Un hombre de confianza del presidente Donald Trump estaría impulsando una nueva estrategia para fortalecer la presencia de Estados Unidos en el sector petrolero de Venezuela, mediante acuerdos que priorizan los intereses energéticos y económicos de Washington bajo la política de “EE. UU. primero”.
La iniciativa se desarrolla en medio de una creciente apertura del sector energético venezolano a compañías extranjeras. Grandes empresas y comercializadoras de petróleo han vuelto a negociar oportunidades en el país, mientras Estados Unidos busca consolidar su influencia sobre el futuro de una de las mayores reservas petroleras del mundo.
Los acuerdos petroleros han permitido que una parte importante del crudo venezolano sea dirigida hacia Estados Unidos y otros mercados occidentales.
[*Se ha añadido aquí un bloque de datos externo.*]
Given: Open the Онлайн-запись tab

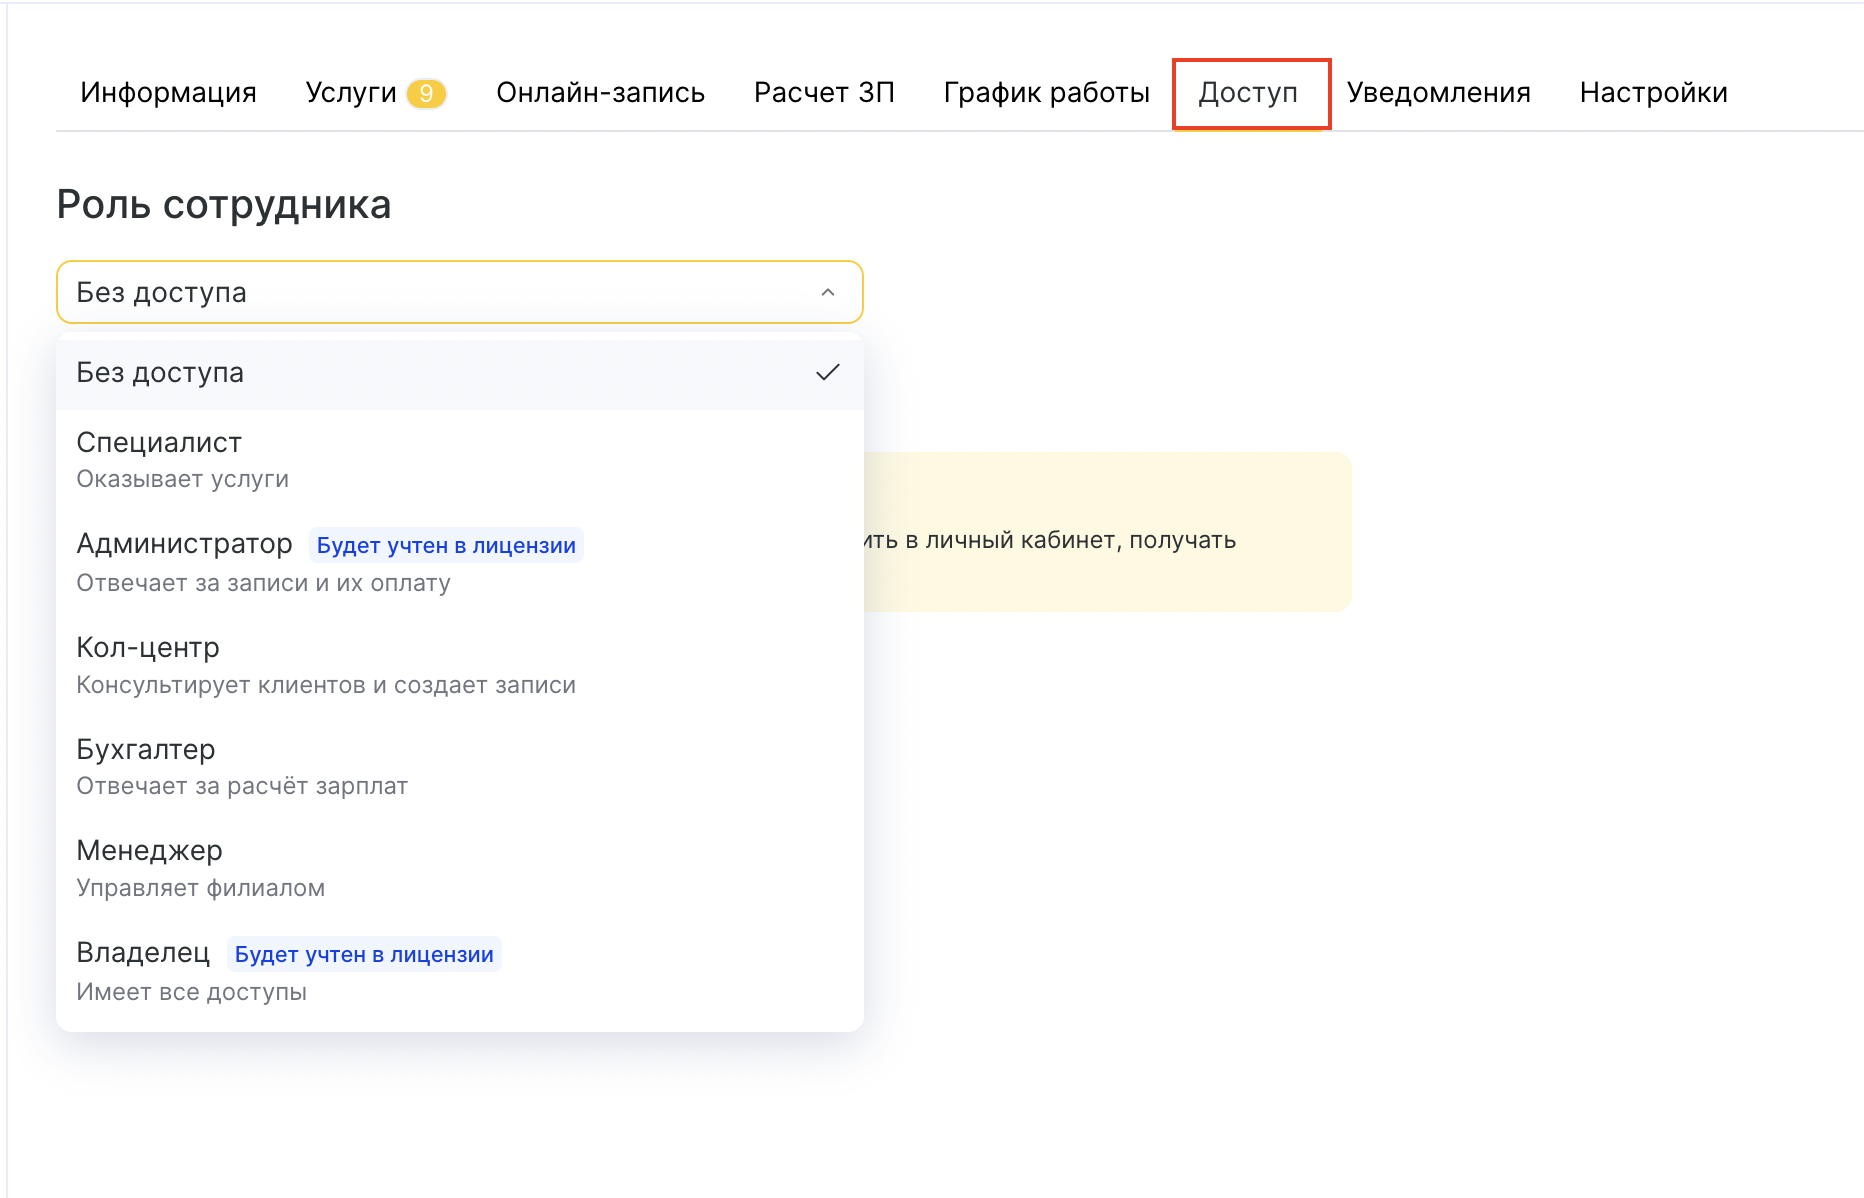Looking at the screenshot, I should [600, 93].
En enero se firmó un acuerdo inicial para exportar petróleo venezolano a través de grandes comercializadoras, pacto que posteriormente fue ampliado, según información publicada por La República.
El avance de estas negociaciones confirma la importancia estratégica que Venezuela ha adquirido para la política energética de Trump. Mientras nuevas compañías estudian inversiones y acuerdos con Pdvsa, Washington busca asegurar un papel central en la recuperación y transformación de la industria petrolera venezolana.